Чищу зубы в красивой, чистой ванной. Зеркало блестит, нигде ни трещины.

Иду в кухню. Тут восхитительно пахнет: Катерина Николаевна приготовила тосты с яйцом и ветчиной. За завтраком она спрашивает меня о том, сколько у меня уроков, не забыл ли я физкультурную форму и как дела у Ксюши.

Катерине Николаевне нравится Ксюша. Я приглашал ее в гости на днях. Это так здорово и необычно: приводить друзей в этот дом, как будто он мой, знакомить их с Катериной Николаевной, как будто она моя мама.

— Ксюша — твоя девушка? — спрашивает она.

— Нет, — смущаюсь. — Подруга. Она вообще встречалась с Антоном.

— Правда? Встречалась? А сейчас?

— Они расстались… Там долгая история. Ксюша фанатеет от «Звездных войн» и требует, чтобы Антон тоже от них фанател, но он не хочет.

Катерина Николаевна сочувственно кивает:

— Его можно понять.

— Но сейчас видно, что они оба несчастны друг без друга. Не знаете, как им можно помочь?
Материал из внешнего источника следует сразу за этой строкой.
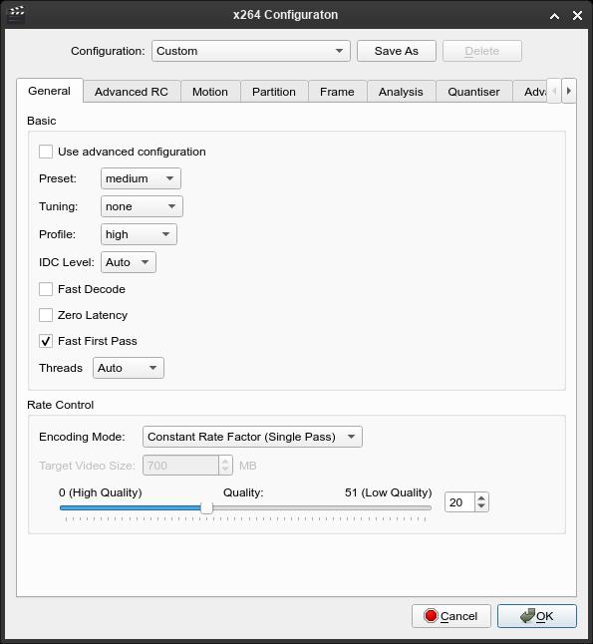Click the Quality slider handle
The height and width of the screenshot is (644, 593).
coord(206,507)
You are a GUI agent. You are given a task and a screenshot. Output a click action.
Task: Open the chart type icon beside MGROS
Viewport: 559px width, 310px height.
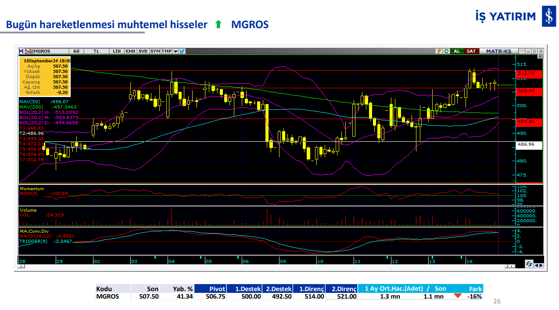29,51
Я уверен, что Катерина Николаевна знает ответы на все вопросы. И она действительно дает совет, но в своем духе:

— Я думаю, Ксюше нужно дать количественные оценки своим чувствам. Одну оценку — радости от того, что Антон разделяет ее интересы, и другую — печали от того, что они теперь не вместе. Вычесть из первой оценки вторую, и если результат получится отрицательным, то принять его таким, какой он есть, и пойти мириться первой.

Не знаю, как объяснить Ксюше, что ее чувства — это математическая задача.

После завтрака собираюсь в школу. Прохожу к своему шкафу, открываю дверцы. Смотрю на рубашки: их теперь так много! Есть даже совсем новые, еще с ярлычками. Беру одну из новых, отрезаю ярлычок. Надеваю брюки. Укладываю волосы.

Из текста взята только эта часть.